_Reading passage_:
•••••

Southern Heritage Then and Now

By March 22, 2017Blog

Order of the Southern Cross Banquet, Sons of Confederate Veterans National Reunion, Asheville, North Carolina, August 1, 2003

As the direct descendant of a private in the 42nd North Carolina and a sergeant in the 20th North Carolina, I am honoured to talk to a group descended from notable officers in our War of Independence–or the War to Prevent Southern Independence, as I like to name it.

Nobody gave me any orders as to what to talk about, which is a happy situation. I am going to talk about “Southern Heritage Then and Now,” about the place of Southern heritage in American life.

We all know that before and during the War and during Reconstruction and for years afterward, our ancestors were officially the demons of American history. We were the evil people who tried to “destroy the greatest nation on earth” because of our lust for slavery. This is easy to believe if you start out with the assumption that everything Yankees do is always righteous and that, obviously, any people who don’t want the inestimable blessing of being governed by Yankees are by definition bad people.

•••••

_Entries shown_:

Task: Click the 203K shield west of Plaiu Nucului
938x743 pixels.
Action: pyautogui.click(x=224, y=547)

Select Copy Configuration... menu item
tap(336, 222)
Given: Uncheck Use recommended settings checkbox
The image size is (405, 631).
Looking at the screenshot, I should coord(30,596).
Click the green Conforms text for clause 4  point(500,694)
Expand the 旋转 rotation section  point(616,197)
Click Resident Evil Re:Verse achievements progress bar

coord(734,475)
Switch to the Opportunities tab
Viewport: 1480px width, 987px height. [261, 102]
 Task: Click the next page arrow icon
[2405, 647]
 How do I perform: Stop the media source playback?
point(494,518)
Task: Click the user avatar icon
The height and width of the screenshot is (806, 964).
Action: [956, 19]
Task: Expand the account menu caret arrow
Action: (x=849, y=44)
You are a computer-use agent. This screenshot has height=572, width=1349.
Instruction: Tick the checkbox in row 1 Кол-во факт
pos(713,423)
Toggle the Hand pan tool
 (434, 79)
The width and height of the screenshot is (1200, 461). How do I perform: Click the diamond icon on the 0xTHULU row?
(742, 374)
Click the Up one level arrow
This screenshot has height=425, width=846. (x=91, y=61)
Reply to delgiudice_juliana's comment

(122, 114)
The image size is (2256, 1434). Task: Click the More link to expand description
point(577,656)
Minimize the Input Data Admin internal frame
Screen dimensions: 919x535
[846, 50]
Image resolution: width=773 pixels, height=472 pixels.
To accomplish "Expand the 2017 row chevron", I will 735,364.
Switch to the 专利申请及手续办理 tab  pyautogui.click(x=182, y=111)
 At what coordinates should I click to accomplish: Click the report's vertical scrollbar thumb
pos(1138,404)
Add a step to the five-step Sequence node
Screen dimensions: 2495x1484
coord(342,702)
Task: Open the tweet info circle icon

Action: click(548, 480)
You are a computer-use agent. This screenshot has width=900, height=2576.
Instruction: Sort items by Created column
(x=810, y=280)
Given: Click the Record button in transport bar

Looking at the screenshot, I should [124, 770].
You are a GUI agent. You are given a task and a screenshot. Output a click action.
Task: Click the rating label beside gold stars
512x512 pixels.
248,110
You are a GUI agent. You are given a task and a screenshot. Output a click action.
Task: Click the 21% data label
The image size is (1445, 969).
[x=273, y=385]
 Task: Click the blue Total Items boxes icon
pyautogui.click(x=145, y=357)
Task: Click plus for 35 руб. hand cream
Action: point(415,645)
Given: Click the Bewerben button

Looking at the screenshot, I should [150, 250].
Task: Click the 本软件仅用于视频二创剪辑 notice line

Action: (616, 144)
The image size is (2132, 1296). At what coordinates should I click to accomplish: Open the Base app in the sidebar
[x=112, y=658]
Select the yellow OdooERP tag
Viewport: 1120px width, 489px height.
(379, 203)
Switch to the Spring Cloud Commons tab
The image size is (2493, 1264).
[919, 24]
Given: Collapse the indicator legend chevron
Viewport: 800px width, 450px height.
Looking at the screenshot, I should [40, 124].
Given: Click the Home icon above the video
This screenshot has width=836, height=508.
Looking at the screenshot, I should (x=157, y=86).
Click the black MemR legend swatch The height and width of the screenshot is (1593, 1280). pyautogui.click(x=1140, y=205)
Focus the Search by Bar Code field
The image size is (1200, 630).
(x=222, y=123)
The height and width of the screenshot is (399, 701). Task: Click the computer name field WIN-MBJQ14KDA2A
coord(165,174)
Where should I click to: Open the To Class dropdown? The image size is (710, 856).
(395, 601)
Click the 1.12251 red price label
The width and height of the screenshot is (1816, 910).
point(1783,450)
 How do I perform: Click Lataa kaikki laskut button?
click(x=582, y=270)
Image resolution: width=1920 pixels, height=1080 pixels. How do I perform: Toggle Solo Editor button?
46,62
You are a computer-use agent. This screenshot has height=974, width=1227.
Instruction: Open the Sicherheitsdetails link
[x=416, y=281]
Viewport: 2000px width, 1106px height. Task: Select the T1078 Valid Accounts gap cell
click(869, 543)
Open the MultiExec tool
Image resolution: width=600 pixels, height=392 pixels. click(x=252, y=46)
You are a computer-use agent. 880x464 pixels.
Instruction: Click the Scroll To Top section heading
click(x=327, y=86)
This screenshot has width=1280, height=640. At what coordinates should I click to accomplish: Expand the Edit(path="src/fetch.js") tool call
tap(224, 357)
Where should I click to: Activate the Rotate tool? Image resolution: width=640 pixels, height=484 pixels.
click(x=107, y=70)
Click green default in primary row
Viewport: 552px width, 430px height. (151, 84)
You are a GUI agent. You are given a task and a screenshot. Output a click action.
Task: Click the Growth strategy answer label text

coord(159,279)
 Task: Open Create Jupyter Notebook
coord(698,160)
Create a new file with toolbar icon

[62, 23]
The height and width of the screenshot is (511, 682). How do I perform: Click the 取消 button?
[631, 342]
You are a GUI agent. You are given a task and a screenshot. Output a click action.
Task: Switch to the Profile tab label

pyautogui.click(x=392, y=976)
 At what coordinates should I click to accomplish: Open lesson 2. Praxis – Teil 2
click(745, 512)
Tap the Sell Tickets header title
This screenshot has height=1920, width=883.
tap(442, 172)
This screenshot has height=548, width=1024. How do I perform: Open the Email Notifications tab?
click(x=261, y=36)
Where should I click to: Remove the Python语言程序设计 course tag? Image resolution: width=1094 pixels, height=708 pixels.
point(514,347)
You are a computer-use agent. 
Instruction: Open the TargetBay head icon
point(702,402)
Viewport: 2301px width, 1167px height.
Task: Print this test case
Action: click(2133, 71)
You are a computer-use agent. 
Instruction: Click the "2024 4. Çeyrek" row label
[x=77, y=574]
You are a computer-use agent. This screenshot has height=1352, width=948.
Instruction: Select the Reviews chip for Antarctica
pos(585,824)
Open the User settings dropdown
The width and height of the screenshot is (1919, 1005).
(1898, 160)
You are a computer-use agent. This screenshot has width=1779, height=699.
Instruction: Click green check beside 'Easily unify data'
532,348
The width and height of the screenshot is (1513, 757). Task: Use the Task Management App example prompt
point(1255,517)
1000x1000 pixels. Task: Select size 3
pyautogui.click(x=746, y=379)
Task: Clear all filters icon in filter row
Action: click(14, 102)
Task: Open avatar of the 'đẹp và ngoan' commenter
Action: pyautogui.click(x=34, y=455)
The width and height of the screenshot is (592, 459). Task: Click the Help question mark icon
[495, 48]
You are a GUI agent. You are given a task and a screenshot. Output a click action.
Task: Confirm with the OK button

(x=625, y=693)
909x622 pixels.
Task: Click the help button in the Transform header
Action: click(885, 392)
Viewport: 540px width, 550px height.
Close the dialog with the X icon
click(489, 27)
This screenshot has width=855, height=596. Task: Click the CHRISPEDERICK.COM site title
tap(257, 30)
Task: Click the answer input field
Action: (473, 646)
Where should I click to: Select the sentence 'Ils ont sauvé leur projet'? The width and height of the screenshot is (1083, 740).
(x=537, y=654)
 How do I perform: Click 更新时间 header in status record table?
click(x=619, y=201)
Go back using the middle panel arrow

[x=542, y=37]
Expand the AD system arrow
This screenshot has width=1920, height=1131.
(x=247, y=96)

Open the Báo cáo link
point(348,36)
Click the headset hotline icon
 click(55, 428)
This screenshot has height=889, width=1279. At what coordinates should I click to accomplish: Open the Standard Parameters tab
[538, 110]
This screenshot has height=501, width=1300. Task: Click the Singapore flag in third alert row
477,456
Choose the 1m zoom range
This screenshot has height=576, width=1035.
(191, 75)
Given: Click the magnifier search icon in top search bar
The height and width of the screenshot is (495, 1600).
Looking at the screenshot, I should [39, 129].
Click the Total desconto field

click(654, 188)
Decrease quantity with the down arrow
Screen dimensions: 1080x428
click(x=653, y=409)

•••••

_Short problem_:
Answer these from the speech on Southern heritage:
(a) In what city and state was the speech given?
(b) In which regiment did the speaker's ancestor who was a sergeant serve?
(c) What title does the speaker give the talk?

_Task response_:
(a) Asheville, North Carolina
(b) The 20th North Carolina
(c) "Southern Heritage Then and Now"